Rewrite the material from the line with "Find the location" up to and including the line with "The image size is (1150, 761).", changing "screenshot" to "screen capture" and keeping everything else the same. Leave the pictures out of your answer.

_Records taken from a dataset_
###
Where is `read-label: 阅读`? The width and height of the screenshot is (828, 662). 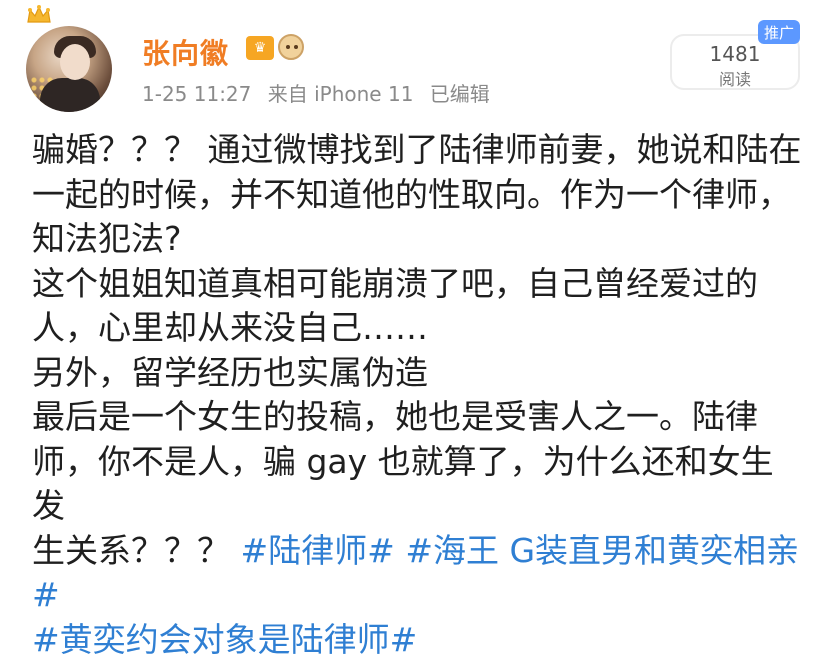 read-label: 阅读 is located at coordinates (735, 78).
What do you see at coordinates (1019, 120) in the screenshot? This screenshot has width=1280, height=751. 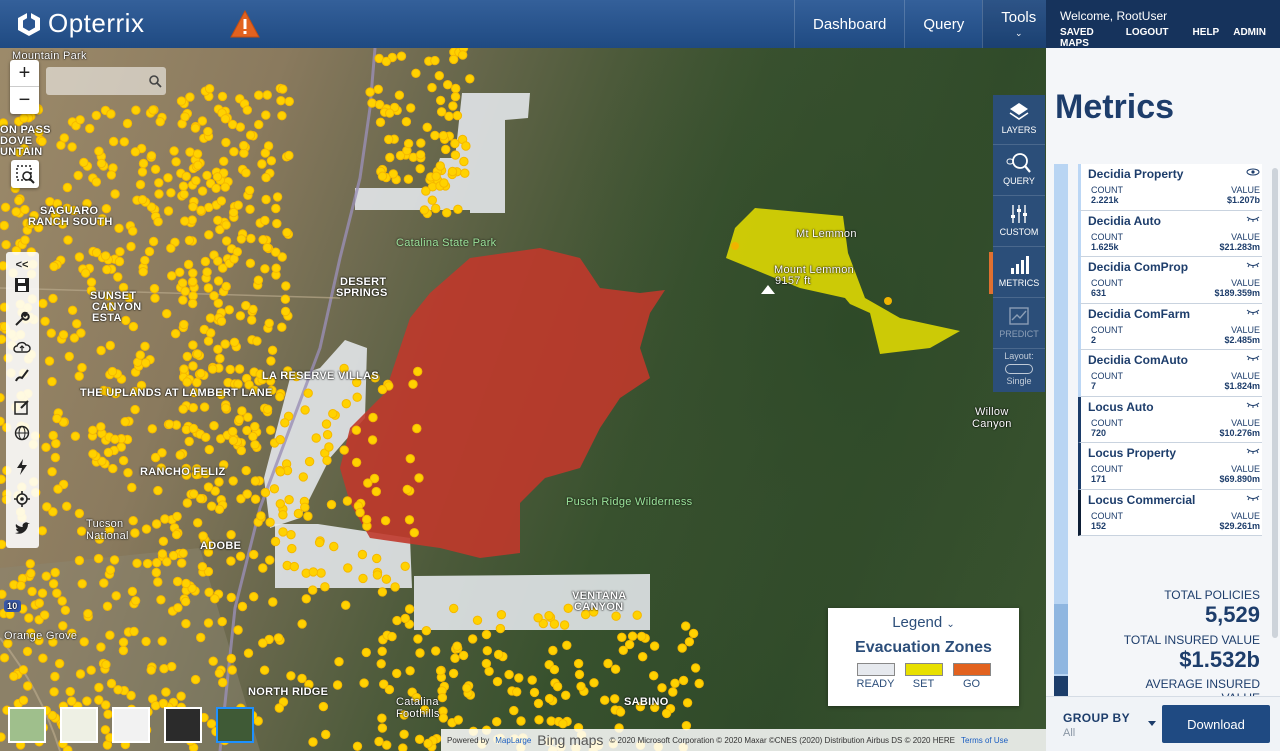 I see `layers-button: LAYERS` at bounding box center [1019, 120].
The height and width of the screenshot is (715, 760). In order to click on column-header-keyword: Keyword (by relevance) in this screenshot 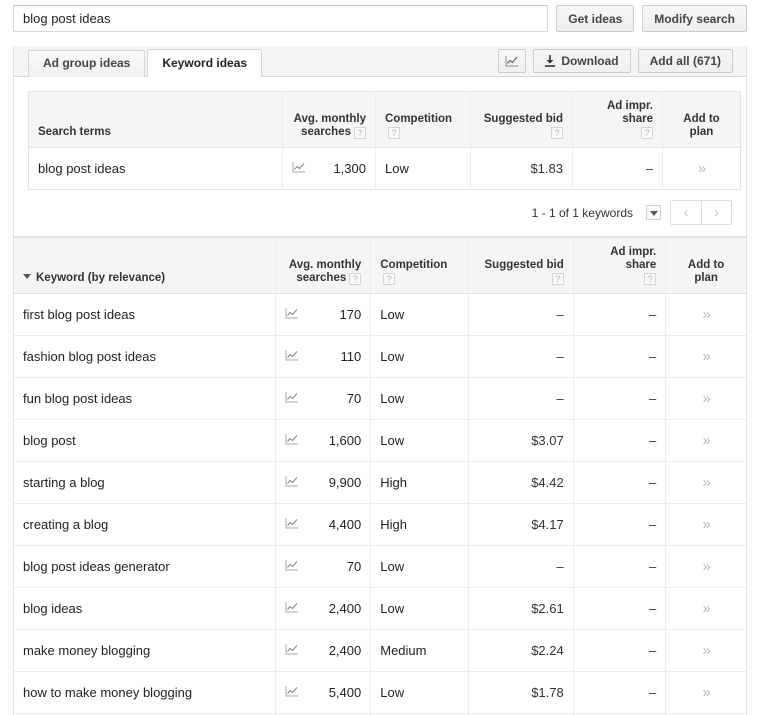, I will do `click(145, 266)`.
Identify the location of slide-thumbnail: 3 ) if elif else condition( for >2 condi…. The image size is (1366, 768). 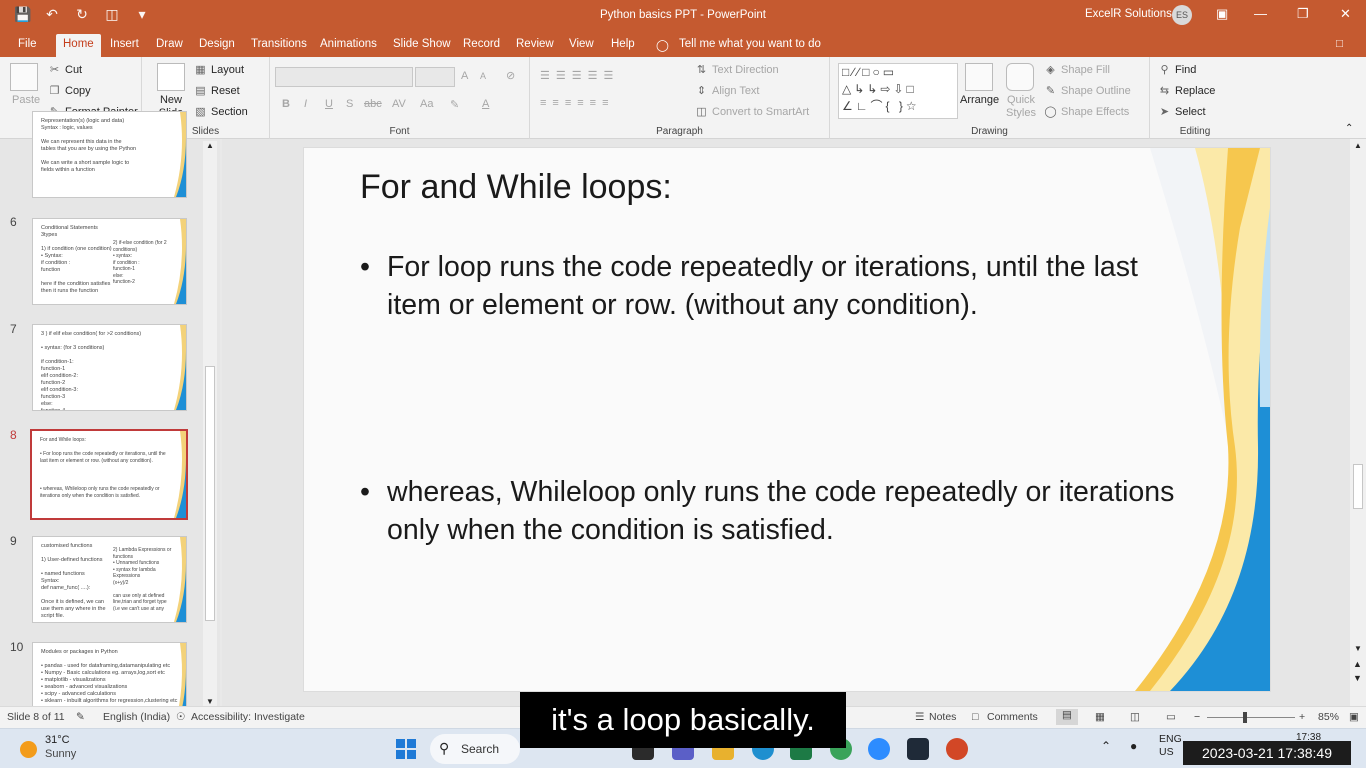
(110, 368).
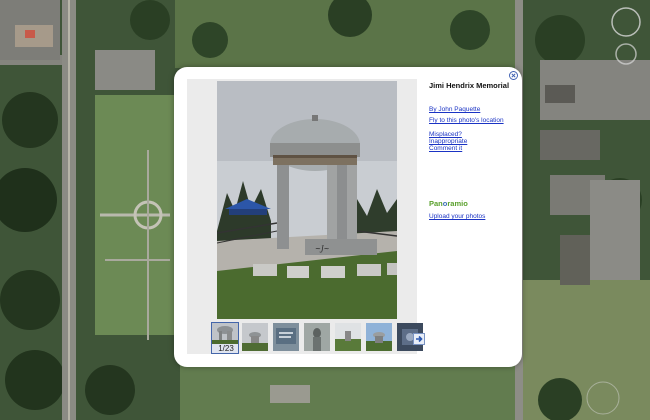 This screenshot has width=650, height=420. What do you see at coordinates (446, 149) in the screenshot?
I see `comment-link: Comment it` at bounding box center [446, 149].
###
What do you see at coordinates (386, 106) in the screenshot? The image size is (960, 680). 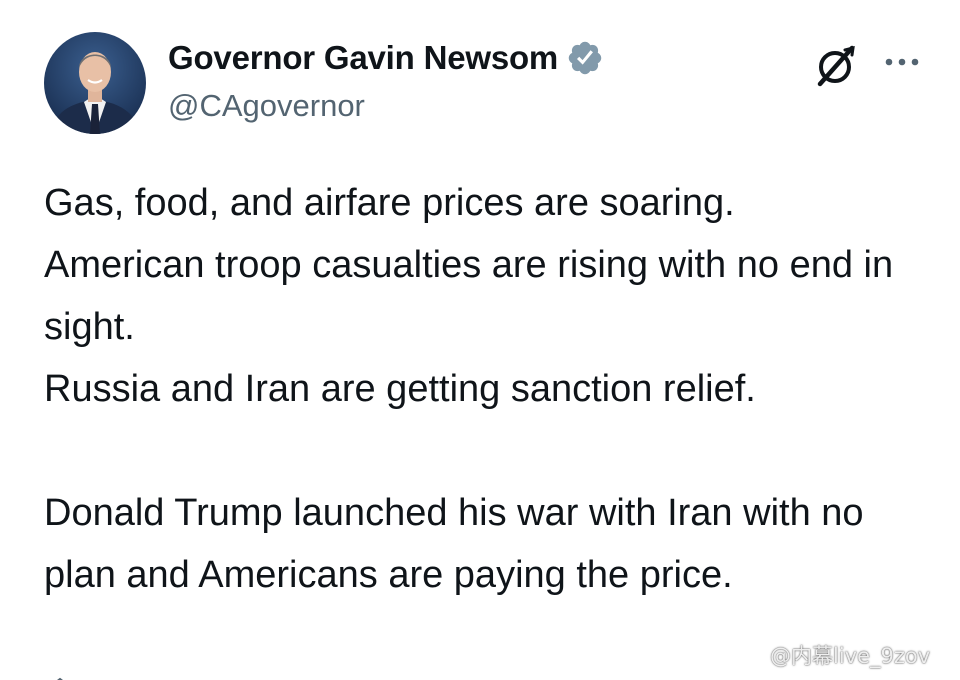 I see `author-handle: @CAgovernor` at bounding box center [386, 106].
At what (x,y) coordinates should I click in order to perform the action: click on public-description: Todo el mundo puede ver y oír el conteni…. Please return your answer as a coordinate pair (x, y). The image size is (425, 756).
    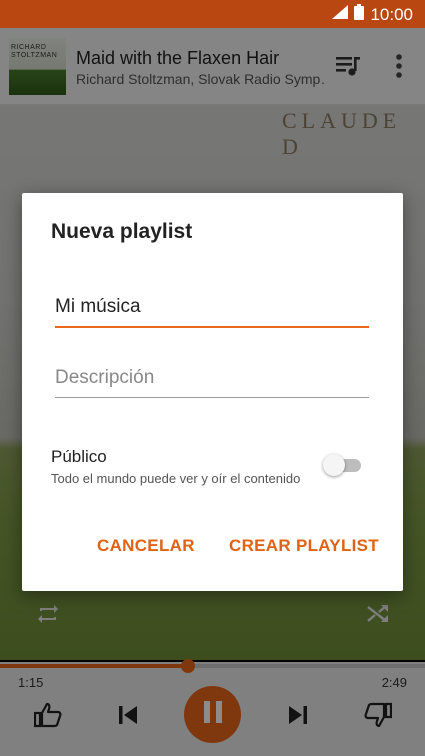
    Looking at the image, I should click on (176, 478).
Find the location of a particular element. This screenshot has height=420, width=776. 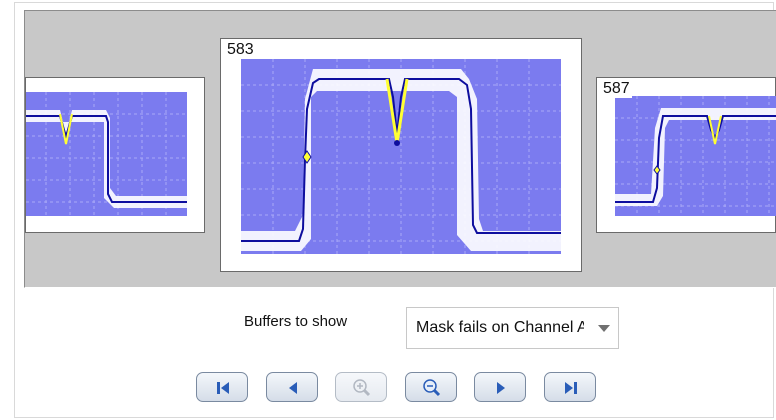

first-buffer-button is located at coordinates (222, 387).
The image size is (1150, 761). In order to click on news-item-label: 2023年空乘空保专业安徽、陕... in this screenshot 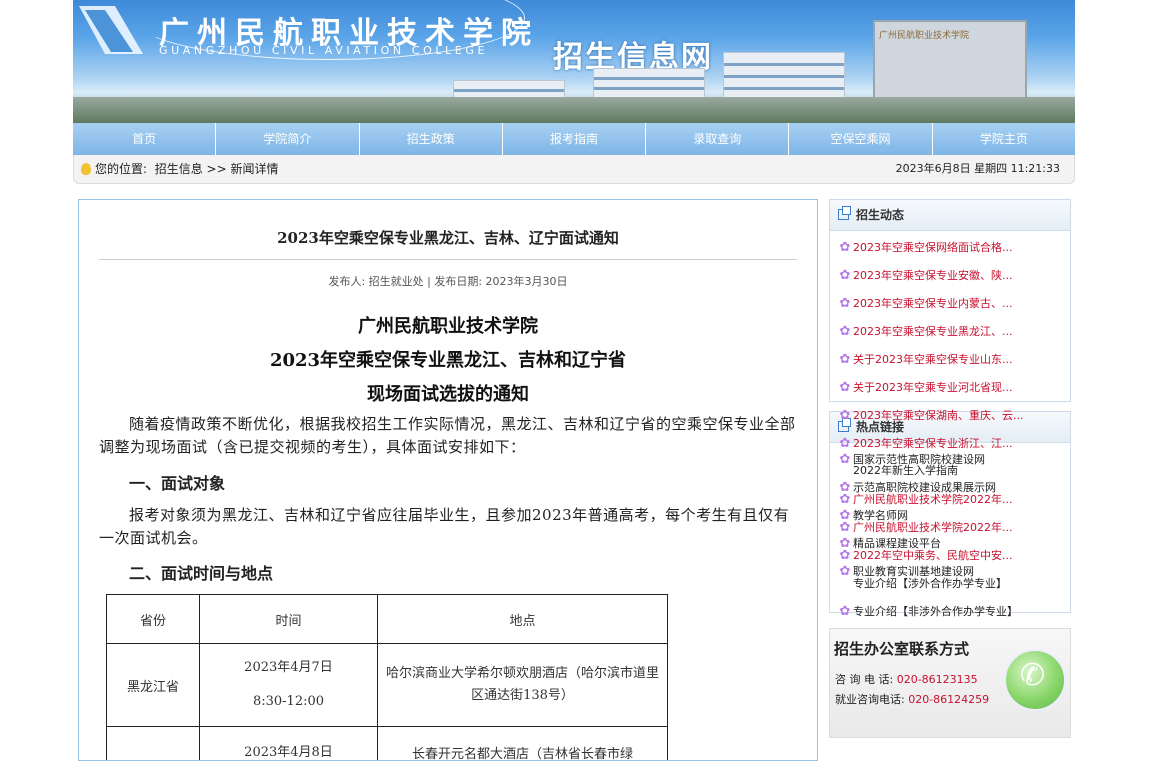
###
_Written response_
Find the location of a particular element. This screen capture has height=420, width=776. 

first-buffer-button is located at coordinates (222, 387).
The image size is (1150, 761). In order to click on news-item-label: 2023年空乘空保专业安徽、陕... in this screen capture 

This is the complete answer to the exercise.